Both piles should still have enough biomass to maintain the 130-140 degree range when they heat back up later today. They both temporarily dropped to 125 degrees but once they are watered back down the temperatures will climb back up again, but they should not be able to get over 160 now. I will teach this pile who is boss, one way or another.

Pile #1 dropped down to 115 degrees, but after giving it the table scraps earlier and wetting it back down it will be warming back up in the next few hours. Hopefully I can get it back to the 140 or 150 degree range.  There is still a lot of plant leaf material in this pile that needs to be broken down so I need to keep this pile as hot as I can to break it all down.

Normally I would have never used plant material this large in a hot compost bin because it takes much longer for it to break down. The larger pieces the material are in, the longer they will take to decompose. I did not have an easy way of breaking this material down though, so I had to just go with it.

 

I have ordered a new wood chipper/mulcher that is on its way here.
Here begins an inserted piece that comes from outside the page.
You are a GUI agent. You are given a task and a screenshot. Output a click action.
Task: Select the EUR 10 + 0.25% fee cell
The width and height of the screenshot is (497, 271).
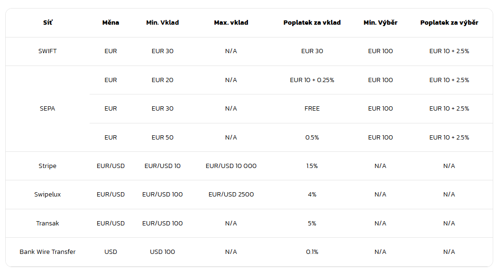pyautogui.click(x=312, y=80)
It was delivered to Home Depot over in California today, so they will be shipping it over to Hawaii in the next couple weeks so that I can ick it up at the local Home Depot store here. Once that gets here, one of the first things I am going to do with it is run pile #1 through it to break down this large leaf material some more so that it can compost easier.

 

I would normally never run an active pile through a machine like this, but I don't have much of a choice at this point. I need to get this material broken down finer and if that means sacrificing some of the microbes that are decomposing the pile I will just have to live with that. I will be sifting out only the larger material to run through the machine so the rest of the pile will still have the beneficial microbes in it to reproduce once again. It may set me back a few days in the process, but it will save me months of time overall.

 

We are getting a nice dark color to pile #1 which is a good sign that everything is working correctly. Pile #2 should be darkening up in a few days as well, it is showing more tan and grey colors in it already. There are still a few blades of grass in it that are bright green, but each day I am seeing less of that.

 

We are basically at about the half-way point for Pile #1, and with the way it is looking it will be ready to use very soon. I just have to get that large leafy material to break down now, the rest of it is almost ready to go.
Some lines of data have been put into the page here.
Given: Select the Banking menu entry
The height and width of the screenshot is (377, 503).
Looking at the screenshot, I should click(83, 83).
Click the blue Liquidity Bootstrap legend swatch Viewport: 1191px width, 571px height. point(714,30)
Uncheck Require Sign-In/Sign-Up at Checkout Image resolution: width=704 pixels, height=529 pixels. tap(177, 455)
Ok, all three piles have been turned and soaked back down. I will come back this afternoon and check their temperatures again, but that should be about it for today.  

 

With about 20-30 Manilla Palm Trees in my yard, I wish I could figure out a way to compost the palm fronds that keep dropping in my yard every day. Unfortunately, every time I have tried to compost them it ends in failure. They just take way too long to compost and I do not have the room to have a cold compost pile running for years at a time just for palm fronds. 

 

Palm fronds are one of the few things in nature that will also destroy a wood chipper, so I will not be trying that again. I have ruined 3 wood chippers over the years trying to compost palm fronds, now I just load them into the "green waste" bin and let the city deal with them. They have more resources available to them than I do.

 

 

Until Next Time,

Aloha & 73

 

 

 

UPDATE:

Ok, I rechecked the pile temperatures this afternoon and Pile #1 is back up to 135 degrees, so hopefully it will continue to climb just a little higher. Pile #2 which I broke apart into two smaller piles this morning to cool them down have cooled down, but only slightly. Even though both piles are only about 2 feet tall now, they are both running at 160 degrees. I will keep an eye on them over the next couple days.